30647.fb2
— Хорошо, — ответила я.
Откуда я возьму двадцать центов? Видно, придется начать воровать, еще до того, как Лотти меня научит. Лотти стояла лицом к центру комнаты, но глаза у нее, видно, были на затылке, потому что она вдруг крутнулась к окну: мама и Тэсс шли по дорожке.
— Через черный ход, — едва успела шепнуть я, как ее не стало.
Дверь, которая всегда визжала, на этот раз не издала ни звука. Я даже не почувствовала, как Лотти открыла и закрыла ее. Не заметила я и того, как за долю секунды она успела снять стеклянную крышку и вытащить наш семейный торт на шесть персон.
Со среды до пятницы я не находила себе места и не давала покоя другим. Мама, обнаружив пропажу торта, выругала меня за ротозейство.
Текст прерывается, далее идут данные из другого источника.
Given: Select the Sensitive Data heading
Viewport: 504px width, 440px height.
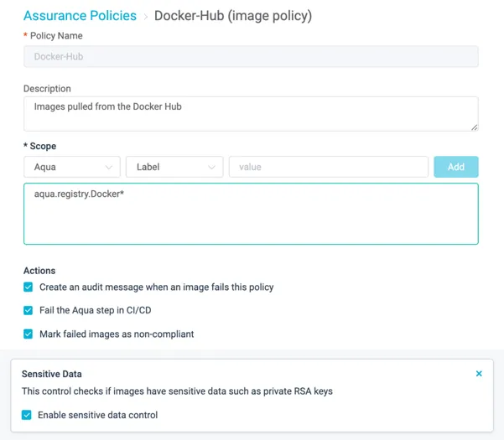Looking at the screenshot, I should 52,374.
Она сразу догадалась, что торт увел какой‑то бродяга; ей и в голову не пришло, что это я могла его слопать: я вообще ничего добровольно не ела (кроме сырой картошки, которую просто обожала), и с самых пеленок мое кормление задавало родителям немало мороки. Сначала я было решила устроить маме рёв с корчами и так отстоять свою правоту: от рёва и корчей у меня выступали вены, я становилась вся синяя, заходилась, и свет мерк в глазах моей мамочки. Но потом я передумала и повела себя осмотрительней. Я ответила: «Просто я ничего не слышала. А если бы слышала, то ты бы хотела, наверно, чтобы я вышла в кухню, и грабитель искромсал меня ножом на тысячу кусков. Ты бы не стала меня хоронить, ты бы меня выбросила на помойку! Знаю я кто здесь свой, а кто — чужой!»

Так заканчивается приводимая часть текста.